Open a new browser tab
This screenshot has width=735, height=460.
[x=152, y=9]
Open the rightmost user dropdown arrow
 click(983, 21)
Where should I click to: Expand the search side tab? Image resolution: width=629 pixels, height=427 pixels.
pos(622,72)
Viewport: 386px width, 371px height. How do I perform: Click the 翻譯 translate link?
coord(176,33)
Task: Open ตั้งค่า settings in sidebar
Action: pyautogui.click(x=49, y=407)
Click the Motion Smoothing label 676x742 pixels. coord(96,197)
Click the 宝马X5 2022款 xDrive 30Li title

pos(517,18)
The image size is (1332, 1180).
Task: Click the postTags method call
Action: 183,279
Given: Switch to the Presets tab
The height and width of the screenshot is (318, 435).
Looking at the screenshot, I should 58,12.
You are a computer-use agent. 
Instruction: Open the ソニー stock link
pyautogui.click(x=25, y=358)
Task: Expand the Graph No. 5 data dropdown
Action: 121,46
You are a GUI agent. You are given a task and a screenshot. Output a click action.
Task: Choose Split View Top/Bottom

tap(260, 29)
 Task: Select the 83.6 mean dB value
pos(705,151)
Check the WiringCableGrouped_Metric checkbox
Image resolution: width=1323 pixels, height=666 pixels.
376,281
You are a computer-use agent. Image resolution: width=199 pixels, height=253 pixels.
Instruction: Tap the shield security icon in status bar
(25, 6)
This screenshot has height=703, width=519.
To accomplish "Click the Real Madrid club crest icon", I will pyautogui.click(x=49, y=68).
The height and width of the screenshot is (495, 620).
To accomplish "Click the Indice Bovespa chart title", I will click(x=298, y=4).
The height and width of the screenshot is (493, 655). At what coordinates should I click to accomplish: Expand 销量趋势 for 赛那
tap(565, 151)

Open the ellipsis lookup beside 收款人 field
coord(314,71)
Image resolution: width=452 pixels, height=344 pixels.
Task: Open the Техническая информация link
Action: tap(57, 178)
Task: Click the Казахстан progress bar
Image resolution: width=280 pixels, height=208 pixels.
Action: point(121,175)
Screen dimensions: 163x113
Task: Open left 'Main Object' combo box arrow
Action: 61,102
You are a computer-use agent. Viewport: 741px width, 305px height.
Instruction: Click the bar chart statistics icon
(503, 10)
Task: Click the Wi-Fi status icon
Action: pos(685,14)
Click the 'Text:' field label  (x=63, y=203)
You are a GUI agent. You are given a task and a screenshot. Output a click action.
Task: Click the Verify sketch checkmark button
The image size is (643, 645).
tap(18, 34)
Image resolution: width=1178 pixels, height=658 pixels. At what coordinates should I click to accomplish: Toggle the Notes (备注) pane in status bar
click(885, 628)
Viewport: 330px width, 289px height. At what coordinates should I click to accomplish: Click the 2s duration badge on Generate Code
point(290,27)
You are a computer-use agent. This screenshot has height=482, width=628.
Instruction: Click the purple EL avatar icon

# # # #

* Your assignment: Repeat the whole listing exactly, with no omissions.

* Task response:
Open a new browser tab
This screenshot has width=735, height=460.
[x=152, y=9]
Open the rightmost user dropdown arrow
 click(983, 21)
Where should I click to: Expand the search side tab? Image resolution: width=629 pixels, height=427 pixels.
pos(622,72)
Viewport: 386px width, 371px height. How do I perform: Click the 翻譯 translate link?
coord(176,33)
Task: Open ตั้งค่า settings in sidebar
Action: pyautogui.click(x=49, y=407)
Click the Motion Smoothing label 676x742 pixels. coord(96,197)
Click the 宝马X5 2022款 xDrive 30Li title

pos(517,18)
The image size is (1332, 1180).
Task: Click the postTags method call
Action: 183,279
Given: Switch to the Presets tab
The height and width of the screenshot is (318, 435).
Looking at the screenshot, I should 58,12.
You are a computer-use agent. 
Instruction: Open the ソニー stock link
pyautogui.click(x=25, y=358)
Task: Expand the Graph No. 5 data dropdown
Action: 121,46
You are a GUI agent. You are given a task and a screenshot. Output a click action.
Task: Choose Split View Top/Bottom

tap(260, 29)
 Task: Select the 83.6 mean dB value
pos(705,151)
Check the WiringCableGrouped_Metric checkbox
Image resolution: width=1323 pixels, height=666 pixels.
376,281
You are a computer-use agent. Image resolution: width=199 pixels, height=253 pixels.
Instruction: Tap the shield security icon in status bar
(25, 6)
This screenshot has height=703, width=519.
To accomplish "Click the Real Madrid club crest icon", I will pyautogui.click(x=49, y=68).
The height and width of the screenshot is (495, 620).
To accomplish "Click the Indice Bovespa chart title", I will click(x=298, y=4).
The height and width of the screenshot is (493, 655). At what coordinates should I click to accomplish: Expand 销量趋势 for 赛那
tap(565, 151)

Open the ellipsis lookup beside 收款人 field
coord(314,71)
Image resolution: width=452 pixels, height=344 pixels.
Task: Open the Техническая информация link
Action: tap(57, 178)
Task: Click the Казахстан progress bar
Image resolution: width=280 pixels, height=208 pixels.
Action: point(121,175)
Screen dimensions: 163x113
Task: Open left 'Main Object' combo box arrow
Action: 61,102
You are a computer-use agent. Viewport: 741px width, 305px height.
Instruction: Click the bar chart statistics icon
(503, 10)
Task: Click the Wi-Fi status icon
Action: pos(685,14)
Click the 'Text:' field label  (x=63, y=203)
You are a GUI agent. You are given a task and a screenshot. Output a click action.
Task: Click the Verify sketch checkmark button
The image size is (643, 645).
tap(18, 34)
Image resolution: width=1178 pixels, height=658 pixels. At what coordinates should I click to accomplish: Toggle the Notes (备注) pane in status bar
click(885, 628)
Viewport: 330px width, 289px height. At what coordinates should I click to accomplish: Click the 2s duration badge on Generate Code
point(290,27)
You are a computer-use agent. This screenshot has height=482, width=628.
Instruction: Click the purple EL avatar icon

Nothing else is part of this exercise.